Like in the case of sound, the velocity of light does not depend on its strength. This differs from its dependence on the wave length. We explain first of all: Just as in the case of sound, there occur shorter and longer waves. Just as there correspond to waves of sound with different lengths tones of different height, different lengths of waves of light correspond to lights of different colour: Red corresponds to the longest waves, green in between, violet to the shortest waves. As we have asked earlier: Do tones of different height propagate equally fast? we ask now: Do kinds of light of different colour propagate equally fast? If high and low tones were to propagate at different speeds, then differently high tones, which are emitted simultaneously far away from you, would reach you one after another - a chord would reach you broken into individual sounds.

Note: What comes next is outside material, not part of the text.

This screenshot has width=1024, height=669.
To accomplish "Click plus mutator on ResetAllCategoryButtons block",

The light, which reaches you from a star - say that during one of Jupiter's so frequently observed lunar eclipses - is composed of all possible colours, that is, it contains light of all possible wave lengths. If these were to propagate at different speeds, you would have to see one of these moons as it reappears in all possible colours and only in the end you would see it in its natural light. This contradicts observations: In empty space, short and long waves of light propagate equally fast.
It is different in weighable substances. We will encounter there the decomposition of light into a spectrum as a result of the different velocities of propagation of lights of different wave lengths. Of course, in most gases, for example, air, the differences for differently coloured lights are so small that light is treated by air like by empty space.

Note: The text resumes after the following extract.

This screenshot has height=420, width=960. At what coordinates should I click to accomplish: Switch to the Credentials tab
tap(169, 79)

Astronomical methods measure the velocity of light in empty space, terrestrial methods in air. Hence you can find out by means of the latter whether light has in other substances a different velocity: For example, light passes through air 1.33 times faster than through water. The number which states the ratio of the velocities of light in other substances to that in air is called the refractive index n.
However, the
refractive index n of a substance, that is also the ratio of the just discussed velocities
of propagation
of light, can be obtained much more simply by refraction. It also yields for water (for an
intermediate wave length) almost 1.33, but for carbon disulphide
1.64, while the measured velocities of propagation yield 1.75. Rayleigh 1877 discovered the reason: A source of light
emits light with different velocities of propagation. If there is
even only a very slight difference as in Fig. 353 between the waves a and b,
they become a wave pattern c, a wave group and - this is the important
aspect - the velocity of the group is not the same as that of the individual waves (phase velocity) except in a substance without or with negligible
dispersion (vacuum,
water, air). You understand by group velocity the velocity at
which the maximum (or also the minimum) of the amplitude
propagates. When you measure the velocity of propagation of
light, we measure its group velocity. If you measure the refractive
index refractometrically, you work only with (homogeneous) light
of one wave length, whence such a
refractive index is the quotient of the phase velocity of light in vacuum to that in
the substance under consideration. In substances with no or negligible dispersion, the group velocity
and phase velocity are numerically the same. However, in strongly
dispersing substances, the wave group propagates
more slowly (w) than an individual
wave, the velocity (v) of which you can compute
from the corresponding refractometrically determined n.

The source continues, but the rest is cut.